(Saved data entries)

__________________________________________________

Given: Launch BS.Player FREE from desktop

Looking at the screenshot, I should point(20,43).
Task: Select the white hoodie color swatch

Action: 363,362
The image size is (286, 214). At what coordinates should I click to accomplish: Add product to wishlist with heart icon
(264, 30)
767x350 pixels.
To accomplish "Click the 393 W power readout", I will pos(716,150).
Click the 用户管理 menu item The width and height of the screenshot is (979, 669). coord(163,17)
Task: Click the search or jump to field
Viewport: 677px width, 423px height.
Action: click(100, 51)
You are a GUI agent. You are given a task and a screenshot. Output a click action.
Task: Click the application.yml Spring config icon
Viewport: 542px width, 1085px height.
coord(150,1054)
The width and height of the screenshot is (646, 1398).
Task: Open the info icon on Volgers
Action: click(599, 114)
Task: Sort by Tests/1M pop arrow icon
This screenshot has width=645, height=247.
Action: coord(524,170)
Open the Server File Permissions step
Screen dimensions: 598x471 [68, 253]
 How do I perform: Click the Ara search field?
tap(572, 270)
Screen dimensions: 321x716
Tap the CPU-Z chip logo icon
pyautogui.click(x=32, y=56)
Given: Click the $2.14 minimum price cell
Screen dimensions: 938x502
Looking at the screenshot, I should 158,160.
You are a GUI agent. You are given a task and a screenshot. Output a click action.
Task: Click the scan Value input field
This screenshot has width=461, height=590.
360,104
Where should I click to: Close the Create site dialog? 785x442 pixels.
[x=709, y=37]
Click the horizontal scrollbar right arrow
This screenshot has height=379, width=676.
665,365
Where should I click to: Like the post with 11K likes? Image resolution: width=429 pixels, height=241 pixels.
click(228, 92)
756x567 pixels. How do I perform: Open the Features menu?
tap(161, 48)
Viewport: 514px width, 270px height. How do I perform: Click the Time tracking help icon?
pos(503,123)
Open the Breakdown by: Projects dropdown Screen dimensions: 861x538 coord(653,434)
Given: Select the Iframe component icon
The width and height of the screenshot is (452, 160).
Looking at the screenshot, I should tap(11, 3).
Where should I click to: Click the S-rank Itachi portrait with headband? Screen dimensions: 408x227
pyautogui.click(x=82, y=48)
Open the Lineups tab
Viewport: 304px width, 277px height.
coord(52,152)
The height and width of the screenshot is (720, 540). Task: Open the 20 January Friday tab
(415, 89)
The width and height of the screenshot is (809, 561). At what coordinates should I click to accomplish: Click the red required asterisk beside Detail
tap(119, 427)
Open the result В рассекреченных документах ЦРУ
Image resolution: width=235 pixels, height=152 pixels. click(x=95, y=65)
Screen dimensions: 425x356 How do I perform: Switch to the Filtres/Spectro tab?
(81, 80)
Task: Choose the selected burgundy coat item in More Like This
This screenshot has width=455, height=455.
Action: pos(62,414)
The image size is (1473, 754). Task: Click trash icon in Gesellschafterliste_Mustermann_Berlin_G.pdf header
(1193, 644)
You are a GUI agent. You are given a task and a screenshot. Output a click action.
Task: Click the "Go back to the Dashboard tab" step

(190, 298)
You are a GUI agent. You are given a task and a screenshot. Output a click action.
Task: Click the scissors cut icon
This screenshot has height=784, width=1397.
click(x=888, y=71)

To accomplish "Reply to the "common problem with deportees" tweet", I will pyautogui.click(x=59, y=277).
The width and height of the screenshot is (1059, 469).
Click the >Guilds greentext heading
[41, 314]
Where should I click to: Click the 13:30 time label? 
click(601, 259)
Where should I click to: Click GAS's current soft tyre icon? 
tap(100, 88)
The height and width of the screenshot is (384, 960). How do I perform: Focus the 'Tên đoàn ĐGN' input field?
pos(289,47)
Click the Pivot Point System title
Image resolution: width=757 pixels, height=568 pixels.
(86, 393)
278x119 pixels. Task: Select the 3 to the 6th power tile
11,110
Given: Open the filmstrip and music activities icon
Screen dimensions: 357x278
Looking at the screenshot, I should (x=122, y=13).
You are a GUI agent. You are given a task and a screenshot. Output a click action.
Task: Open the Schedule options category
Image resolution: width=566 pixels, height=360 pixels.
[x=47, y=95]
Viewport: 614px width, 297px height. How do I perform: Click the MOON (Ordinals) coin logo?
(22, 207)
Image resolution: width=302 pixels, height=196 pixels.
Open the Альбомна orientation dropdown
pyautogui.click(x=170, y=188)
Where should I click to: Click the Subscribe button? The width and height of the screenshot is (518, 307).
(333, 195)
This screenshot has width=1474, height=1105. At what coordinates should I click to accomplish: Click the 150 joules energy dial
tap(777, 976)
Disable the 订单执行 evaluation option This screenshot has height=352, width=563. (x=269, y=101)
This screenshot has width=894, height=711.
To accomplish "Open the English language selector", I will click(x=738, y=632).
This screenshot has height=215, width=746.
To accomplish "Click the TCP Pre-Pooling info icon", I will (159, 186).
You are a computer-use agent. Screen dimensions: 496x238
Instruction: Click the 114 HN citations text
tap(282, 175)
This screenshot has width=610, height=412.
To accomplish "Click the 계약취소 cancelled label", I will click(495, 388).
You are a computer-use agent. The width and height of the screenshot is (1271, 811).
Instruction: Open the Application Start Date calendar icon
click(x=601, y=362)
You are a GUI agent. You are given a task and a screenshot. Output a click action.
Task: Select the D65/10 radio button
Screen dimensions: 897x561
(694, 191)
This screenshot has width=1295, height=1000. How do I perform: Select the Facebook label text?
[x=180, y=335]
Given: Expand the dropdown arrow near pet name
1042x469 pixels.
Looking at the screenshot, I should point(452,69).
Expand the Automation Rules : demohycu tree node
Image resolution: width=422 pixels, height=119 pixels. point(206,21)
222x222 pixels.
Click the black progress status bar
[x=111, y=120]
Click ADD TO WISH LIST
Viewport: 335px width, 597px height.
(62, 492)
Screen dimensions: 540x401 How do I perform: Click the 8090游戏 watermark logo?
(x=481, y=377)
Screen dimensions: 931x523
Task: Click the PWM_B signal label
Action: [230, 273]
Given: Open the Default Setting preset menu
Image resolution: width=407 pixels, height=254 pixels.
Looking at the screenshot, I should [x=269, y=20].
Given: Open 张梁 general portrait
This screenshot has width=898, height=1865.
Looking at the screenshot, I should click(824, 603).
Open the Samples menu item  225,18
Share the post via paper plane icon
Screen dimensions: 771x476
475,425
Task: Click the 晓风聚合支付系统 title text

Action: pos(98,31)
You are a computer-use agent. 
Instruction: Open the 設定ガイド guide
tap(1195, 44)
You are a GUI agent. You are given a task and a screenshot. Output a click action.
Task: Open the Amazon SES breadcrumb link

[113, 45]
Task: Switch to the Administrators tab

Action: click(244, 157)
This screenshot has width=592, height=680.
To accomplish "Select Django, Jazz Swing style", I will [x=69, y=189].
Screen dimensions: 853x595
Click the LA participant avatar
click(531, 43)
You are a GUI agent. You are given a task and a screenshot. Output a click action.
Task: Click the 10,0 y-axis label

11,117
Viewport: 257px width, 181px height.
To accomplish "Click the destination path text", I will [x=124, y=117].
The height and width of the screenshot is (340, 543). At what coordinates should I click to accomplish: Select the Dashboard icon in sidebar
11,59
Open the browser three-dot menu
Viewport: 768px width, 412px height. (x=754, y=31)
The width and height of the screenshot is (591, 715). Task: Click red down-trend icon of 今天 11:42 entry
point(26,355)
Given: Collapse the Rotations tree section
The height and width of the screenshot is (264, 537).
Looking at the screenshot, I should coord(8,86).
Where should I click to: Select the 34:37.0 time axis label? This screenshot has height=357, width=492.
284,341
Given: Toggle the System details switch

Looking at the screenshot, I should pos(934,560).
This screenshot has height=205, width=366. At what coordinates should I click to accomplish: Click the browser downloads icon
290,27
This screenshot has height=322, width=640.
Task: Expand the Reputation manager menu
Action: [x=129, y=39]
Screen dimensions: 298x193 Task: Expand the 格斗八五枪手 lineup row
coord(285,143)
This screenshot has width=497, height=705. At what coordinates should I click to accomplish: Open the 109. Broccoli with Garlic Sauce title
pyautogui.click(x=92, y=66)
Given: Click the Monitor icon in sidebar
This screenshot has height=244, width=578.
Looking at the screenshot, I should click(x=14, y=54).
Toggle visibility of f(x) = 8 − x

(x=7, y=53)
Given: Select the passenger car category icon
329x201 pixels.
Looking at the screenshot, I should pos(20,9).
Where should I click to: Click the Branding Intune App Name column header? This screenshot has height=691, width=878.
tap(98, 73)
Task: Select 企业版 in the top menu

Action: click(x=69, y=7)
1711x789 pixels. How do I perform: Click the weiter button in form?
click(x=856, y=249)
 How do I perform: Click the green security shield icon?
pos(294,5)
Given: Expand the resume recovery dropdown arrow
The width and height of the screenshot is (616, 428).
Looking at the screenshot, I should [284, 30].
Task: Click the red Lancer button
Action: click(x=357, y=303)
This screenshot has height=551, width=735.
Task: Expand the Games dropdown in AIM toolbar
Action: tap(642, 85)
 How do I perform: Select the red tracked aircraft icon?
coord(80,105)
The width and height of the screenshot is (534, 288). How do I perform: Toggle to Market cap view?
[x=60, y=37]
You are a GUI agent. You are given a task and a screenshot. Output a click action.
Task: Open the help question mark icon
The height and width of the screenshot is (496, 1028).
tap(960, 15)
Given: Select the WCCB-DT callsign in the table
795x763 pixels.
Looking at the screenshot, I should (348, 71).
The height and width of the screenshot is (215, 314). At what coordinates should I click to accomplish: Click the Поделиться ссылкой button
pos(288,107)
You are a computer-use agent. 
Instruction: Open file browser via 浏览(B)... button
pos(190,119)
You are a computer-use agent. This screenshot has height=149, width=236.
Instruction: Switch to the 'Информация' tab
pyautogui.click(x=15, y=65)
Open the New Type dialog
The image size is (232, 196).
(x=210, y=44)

__________________________________________________

◆ Required action ◆
In the records above, collect each line with "will".

◆ Answer box ◆
To accomplish "Click the 393 W power readout", I will pos(716,150).
To accomplish "Reply to the "common problem with deportees" tweet", I will pyautogui.click(x=59, y=277).
To accomplish "Open the English language selector", I will click(x=738, y=632).
To accomplish "Click the TCP Pre-Pooling info icon", I will (159, 186).
To accomplish "Click the 계약취소 cancelled label", I will click(495, 388).
To accomplish "Select Django, Jazz Swing style", I will [x=69, y=189].
To accomplish "Click the destination path text", I will [x=124, y=117].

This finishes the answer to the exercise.